During the unfortunate half decade during which the share price slipped, XP actually saw its earnings per share (EPS) improve by 26% per year. So it doesn’t seem like EPS is a great guide to understanding how the market is valuing the stock. Alternatively, growth expectations may have been unreasonable in the past.
Because of the sharp contrast between the EPS growth rate and the share price growth, we’re inclined to look to other metrics to understand the changing market sentiment around the stock.
We note that the dividend has remained healthy, so that wouldn’t really explain the share price drop. While it’s not completely obvious why the share price is down, a closer look at the company’s history might help explain it.
You can see how earnings and revenue have changed over time in the image below (click on the chart to see the exact values).
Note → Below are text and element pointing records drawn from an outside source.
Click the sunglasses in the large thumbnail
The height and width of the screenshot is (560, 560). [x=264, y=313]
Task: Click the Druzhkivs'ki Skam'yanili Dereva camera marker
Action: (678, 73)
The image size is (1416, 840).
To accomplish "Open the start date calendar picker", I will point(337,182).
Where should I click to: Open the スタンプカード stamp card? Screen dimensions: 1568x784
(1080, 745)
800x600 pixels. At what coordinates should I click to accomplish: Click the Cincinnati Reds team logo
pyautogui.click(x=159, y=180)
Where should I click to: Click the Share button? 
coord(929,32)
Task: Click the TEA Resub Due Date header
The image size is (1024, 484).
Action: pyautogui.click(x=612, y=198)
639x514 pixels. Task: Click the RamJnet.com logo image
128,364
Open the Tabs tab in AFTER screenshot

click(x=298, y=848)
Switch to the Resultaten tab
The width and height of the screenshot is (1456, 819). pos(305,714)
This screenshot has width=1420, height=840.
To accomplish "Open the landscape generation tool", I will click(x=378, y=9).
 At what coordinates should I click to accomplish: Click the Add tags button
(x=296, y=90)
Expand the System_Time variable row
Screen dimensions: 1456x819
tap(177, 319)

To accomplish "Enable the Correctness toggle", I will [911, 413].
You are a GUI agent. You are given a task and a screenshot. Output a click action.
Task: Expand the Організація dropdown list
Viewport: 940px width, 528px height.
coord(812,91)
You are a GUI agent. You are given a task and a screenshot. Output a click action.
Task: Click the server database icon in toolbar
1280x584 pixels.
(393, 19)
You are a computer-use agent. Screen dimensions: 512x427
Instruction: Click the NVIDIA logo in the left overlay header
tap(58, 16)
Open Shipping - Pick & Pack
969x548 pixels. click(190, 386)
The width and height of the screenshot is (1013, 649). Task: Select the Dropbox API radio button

XP is a well known stock, with plenty of analyst coverage, suggesting some visibility into future growth. Given we have quite a good number of analyst forecasts, it might be well worth checking out this free chart depicting consensus estimates.
It is important to consider the total shareholder return, as well as the share price return, for any given stock. Whereas the share price return only reflects the change in the share price, the TSR includes the value of dividends (assuming they were reinvested) and the benefit of any discounted capital raising or spin-off. It’s fair to say that the TSR gives a more complete picture for stocks that pay a dividend. We note that for XP the TSR over the last 5 years was -58%, which is better than the share price return mentioned above. The dividends paid by the company have thusly boosted the total shareholder return.